Disadur dari Renungan Harian Air Hidup, edisi 20 Maret 2020
Baca: Ulangan 1:1-8
"Majulah, berangkatlah, pergilah ke pegunungan orang Amori dan kepada
semua tetangga mereka di Araba-Yordan, di Pegunungan, di Daerah Bukit,
di Tanah Negeb dan di tepi pantai laut, yakni negeri orang Kanaan, dan
ke gunung Libanon sampai Efrat, sungai besar itu." Ulangan 1:7
Bangsa Israel harus terlebih dahulu menggembara dan berputar-putar di padang gurun selama empat puluh tahun lamanya sebelum mencapai Tanah Perjanjian. Selama itukah seharusnya perjalanan yang ditempuh dari Mesir untuk menuju Kanaan?
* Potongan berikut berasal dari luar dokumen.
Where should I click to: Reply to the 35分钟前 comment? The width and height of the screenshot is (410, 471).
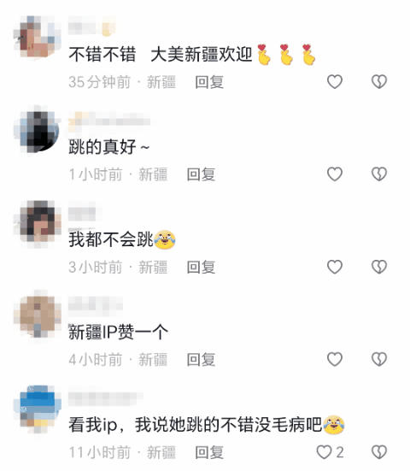click(x=209, y=82)
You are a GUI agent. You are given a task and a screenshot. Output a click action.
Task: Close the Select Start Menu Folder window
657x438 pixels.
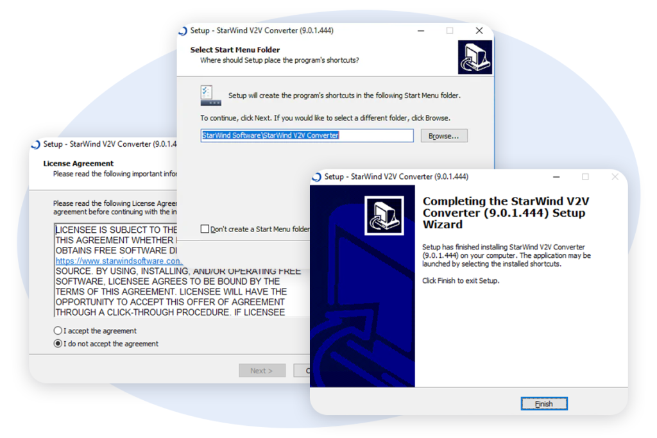(x=479, y=31)
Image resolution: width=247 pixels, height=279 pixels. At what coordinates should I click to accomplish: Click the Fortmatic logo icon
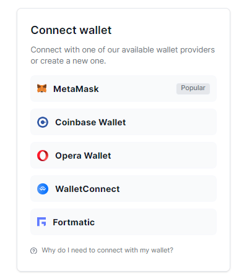(41, 222)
Alkitab menyatakan, "Sebelas hari perjalanan jauhnya dari Horeb sampai Kadesh-Barnea, melalui jalan pegunungan Seir." (Ulangan 1:2). Untuk mencapai Kanaan, normalnya, mereka hanya butuh waktu sebelas hari perjalanan, namun bangsa Israel harus menempuhnya selama empat puluh tahun. Apakah karena medan yang harus ditempuh teramat sulit? Apakah tantangan yang harus dihadapi terlalu besar?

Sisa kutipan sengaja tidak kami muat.